2013-12-10



A guest post by mikestasse.

The media is alight with reports of GMH Holden closing its doors some time in 2014. And this, so short a time since Ford Australia told the world it was doing the exact same thing earlier this year.

There’s outrage everywhere, including the blogosphere, where everyone’s blaming the new government (for whom I have no time at all), as if they were actually in charge . . . Except they’re not in charge; larger forces at hand are, and the car is dying. Cars are going extinct, just like the dinosaurs that they have become.

In the last census held just five months ago, there were 17.2 million vehicles counted in Australia, including motor cycles, and about half a million were ‘trucks’ of various types. Which means that, roughly, there are some 16 million cars registered for a population of 23 million, or almost 1.5 cars per 2 people. Let’s face it, there are two cars for two people in this supposedly green household . . .

I know when I drive on the freeway to Brisbane at my leisurely 90 km/h, hundreds of cars and many trucks pass me. Every time I do this (as less often as possible you must understand!) I know we are stuffed. All I can think about are the tonnes of non renewable fuel consumed to do this, and unbelievable amounts of debt that must be out there to pay for all that traveling.  And yet, it wasn’t like this once . . .

Just pretend for a moment that you’re a farmer at the dawn of the 20th century. You’ve got all the seeds you need for the next growing season, all the ploughs, hoes, and other accessories, too. You’d be out in the paddocks now, except for one problem: you haven’t got a horse!  Or a bullock.

That’s a major disaster . . . How can you run your farm without a horse to do the heavy lifting?

Three generations ago, that would have been a real head-scratcher. Today, however, the answer is obvious: head down to Massey Ferguson and fork out for a tractor.
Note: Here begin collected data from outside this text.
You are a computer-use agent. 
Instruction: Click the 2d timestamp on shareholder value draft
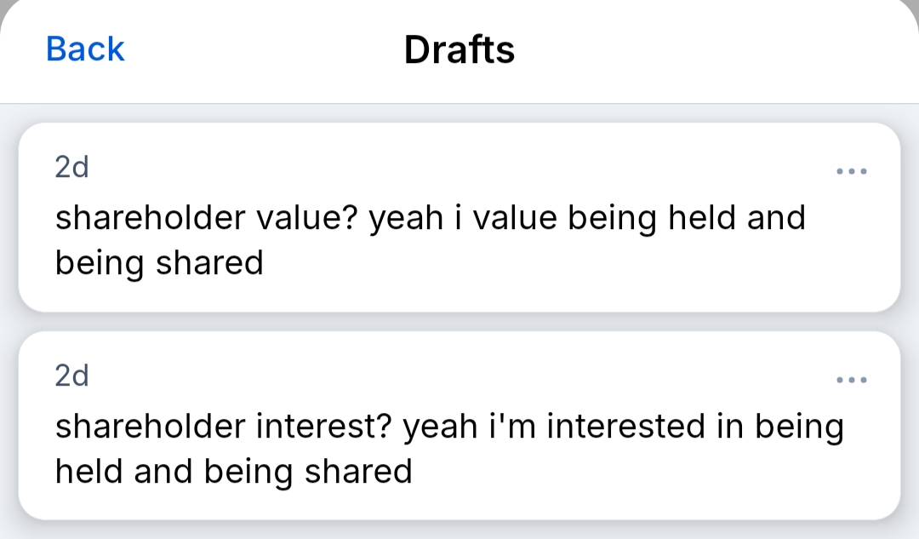point(71,169)
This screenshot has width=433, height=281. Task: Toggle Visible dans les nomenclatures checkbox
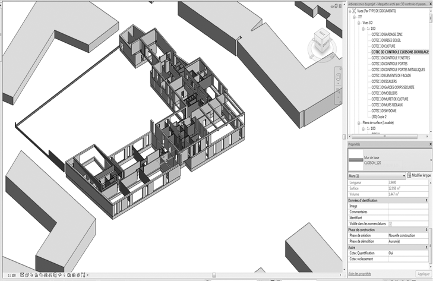390,223
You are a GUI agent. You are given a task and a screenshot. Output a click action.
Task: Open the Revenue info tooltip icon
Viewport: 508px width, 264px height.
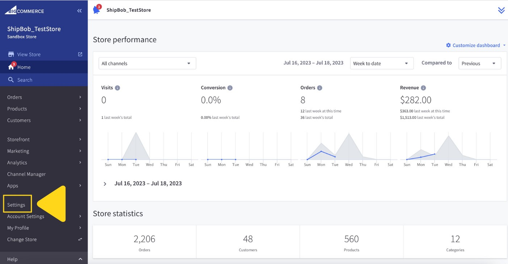424,87
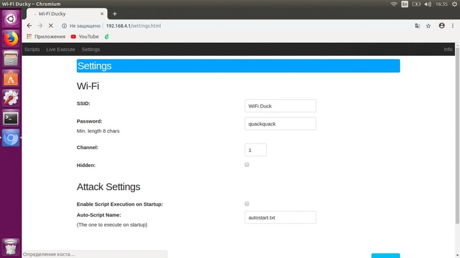Click the Info link in navbar
Screen dimensions: 460x258
pyautogui.click(x=448, y=50)
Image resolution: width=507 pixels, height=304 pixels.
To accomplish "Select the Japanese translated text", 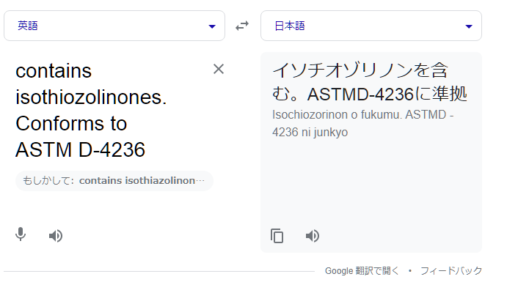I will (x=370, y=82).
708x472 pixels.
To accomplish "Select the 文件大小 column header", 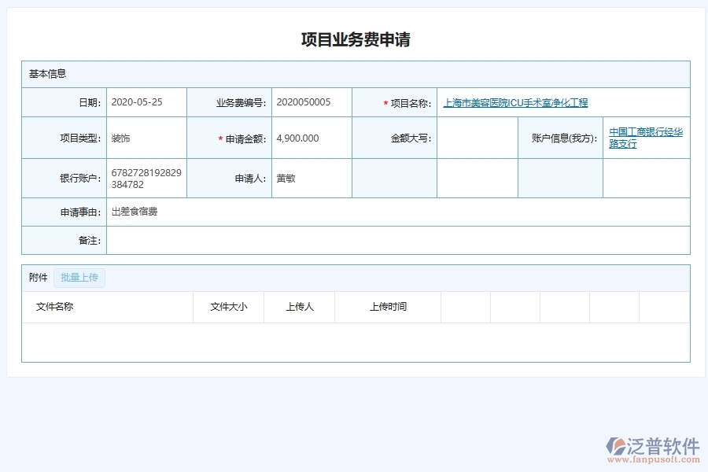I will pos(228,307).
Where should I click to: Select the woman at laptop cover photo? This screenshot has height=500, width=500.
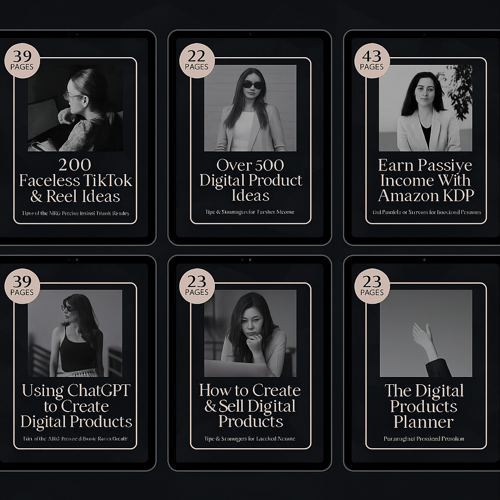(75, 108)
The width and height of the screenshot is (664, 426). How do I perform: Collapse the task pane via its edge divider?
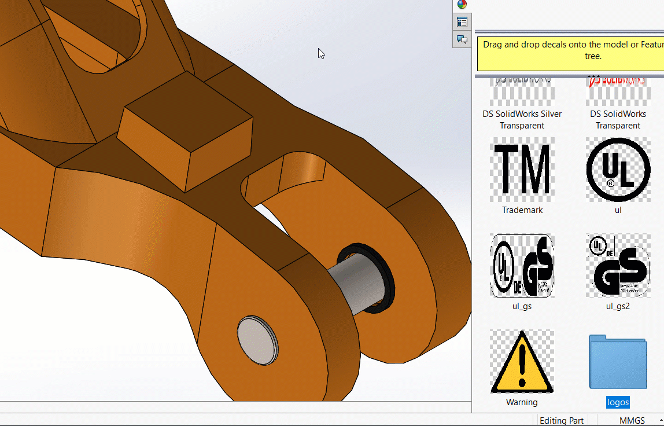[474, 232]
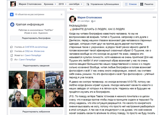
Task: Open the сентября month dropdown
Action: tap(75, 4)
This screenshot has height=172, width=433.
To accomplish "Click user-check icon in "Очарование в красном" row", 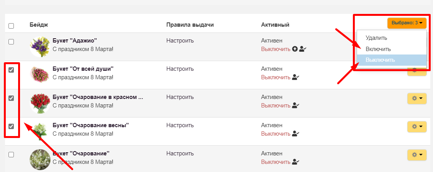I will (296, 106).
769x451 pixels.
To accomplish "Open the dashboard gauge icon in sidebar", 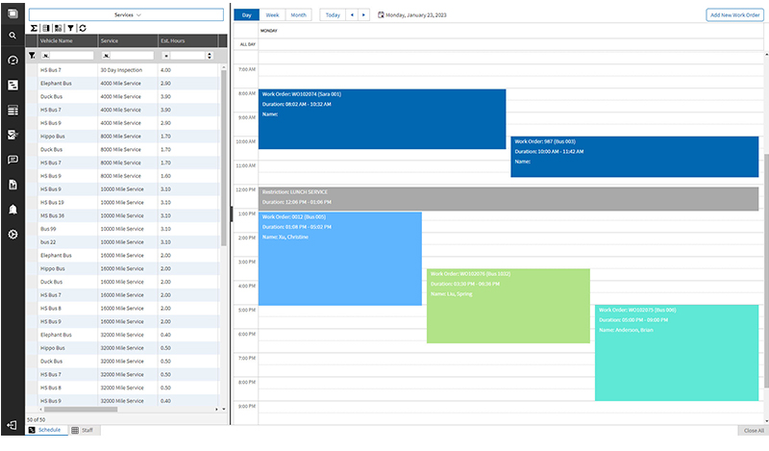I will click(x=12, y=61).
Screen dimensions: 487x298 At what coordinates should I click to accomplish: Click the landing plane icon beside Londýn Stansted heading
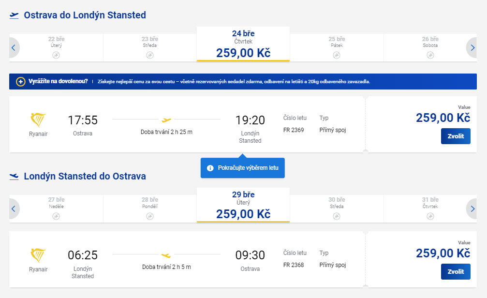click(x=14, y=177)
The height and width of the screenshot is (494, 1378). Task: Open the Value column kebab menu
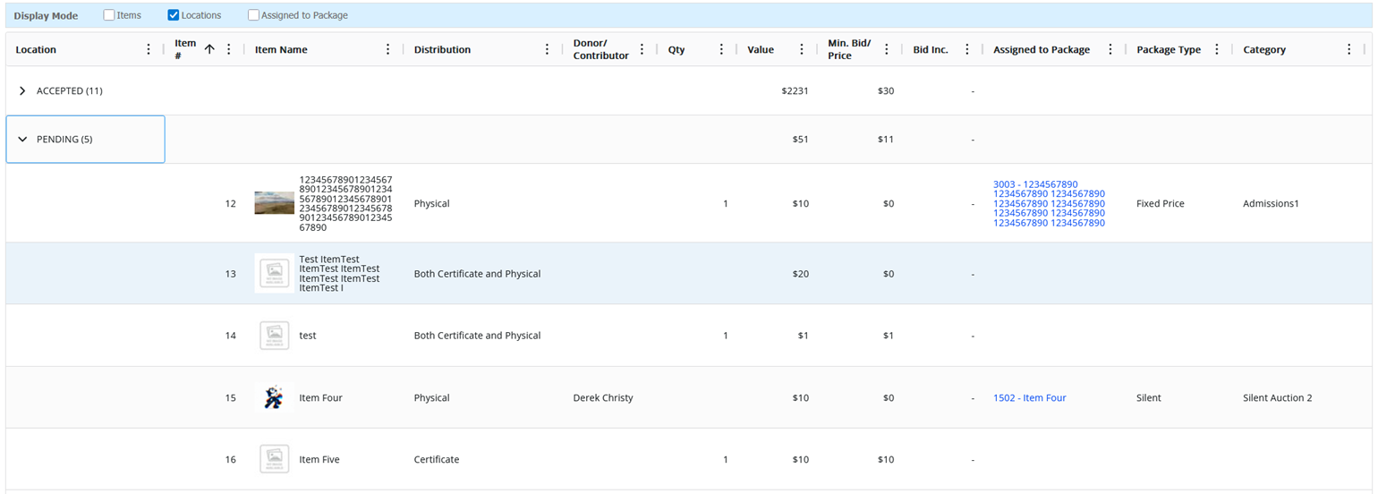pyautogui.click(x=802, y=50)
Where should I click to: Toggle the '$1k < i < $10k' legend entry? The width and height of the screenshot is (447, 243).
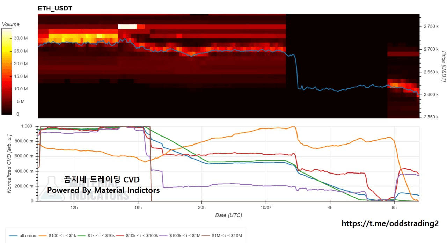pyautogui.click(x=97, y=236)
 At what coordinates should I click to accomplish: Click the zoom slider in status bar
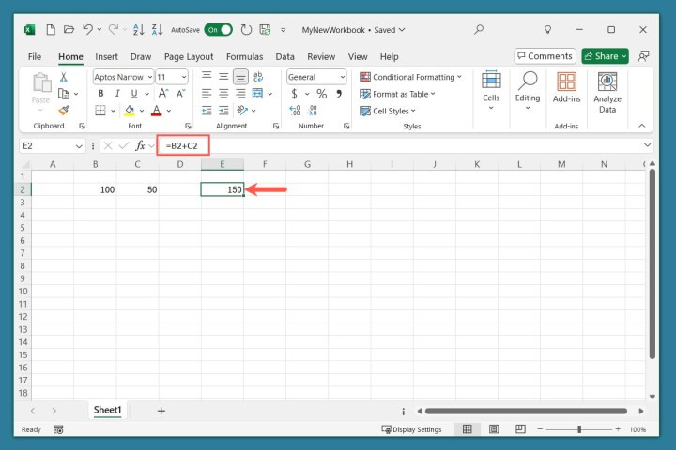pyautogui.click(x=579, y=429)
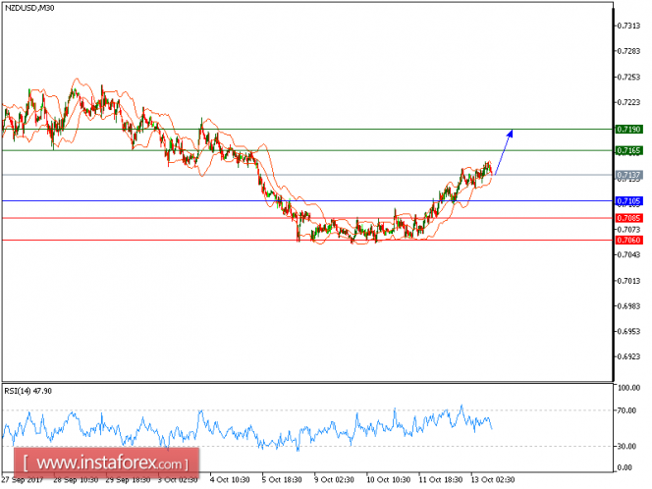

With debt of course.

From our current perspective, the transition from horses to horsepower appears seamless, but in fact it didn’t happen like that, nor was it accidental. It was a complex process that leveraged emerging technologies to address rapidly changing needs in the farming sector. At a time, let’s not forget, oil production was rising fast, and oil was cheaper than chips . . . Farmers didn’t just switch to tractors because tractors were more efficient than horses, they switched to tractors because farmers had to produce exponentially larger amounts of food for a population that was abandoning rural life for bustling cities, thanks to the Fossil Fueled Industrial Revolution. And because the farmers’ big switch worked, vast numbers of people could leave farming altogether, forcing tractors to get bigger and faster, thus  fueling a vicious circle of dependence.

Something similar is happening to the car as we speak.

A century later, the private car is dying. Older Australians may still appreciate the vehicles parked in their driveways, but as we’ve seen time and time again, young people just don’t care. In 1991, of NSW kids aged 20-24, 79 per cent had licences. By 2001 it had risen to 80 per cent. Yet by 2008 it had crashed to just 51 per cent and continues to decline. A new study in Victoria by Monash University shows the number of licence holders under 30 is dropping at more than 1 per cent a year.  Neither of our 26 year old twins have a license, though one of them is currently learning to drive just to be able to get work now he’s finished University.

But there’s more to it than that: young people aren’t blase about cars simply because it’s harder to get a license nowadays, or because they can’t afford them (although those are contributing factors). It’s because cars are no longer necessary.

A paper by Curtin University academics Peter Newman and Jeff Kenworthy, Peak Car Use: Understanding the Demise of Automobile Dependence, cites soaring oil prices, traffic congestion, a preference for inner-city living, public transport growth, an ageing population, and more crowded cities for pushing people away from cars. ”Peak car use is a major historical discontinuity that was largely unpredicted by most urban professionals and academics” write the authors.

So why is everyone surprised, even outraged, that the car companies are closing their doors? Especially when they build totally inappropriate cars for today’s capacity to fuel them.

The rationale for building cars in Australia is about as thin as an EH Holden’s paintwork. In competition with much bigger and cheaper global competitors, Australia’s car industry never stood a chance. It certainly did its job to help secure an industrial base in a less specialised world, but the world has changed now, it’s one big supply chain and Australia has to sell into it and buy from it.

Mitsubishi is gone (mind you, I know from first hand experience what crap cars they built), Ford is all but gone, Holden is preparing to go and Toyota may not be far behind. There were almost 44 million vehicles manufactured globally in the first six months of 2013: more than 10 million in China, more than five million in the US, Japan close behind, then Germany, South Korea, India, Brazil, Mexico at about two million each. Australia made 94,000 vehicles in that time and ranks 30th out of 39 car-manufacturing nations, alongside Hungary and Austria. Are we still surprised?

Fact of the matter is, to continue making cars would need more oil and more money. And both those commodities are in short supply. Even the US Government is selling its shares in GM, at a loss of $10.5 billion!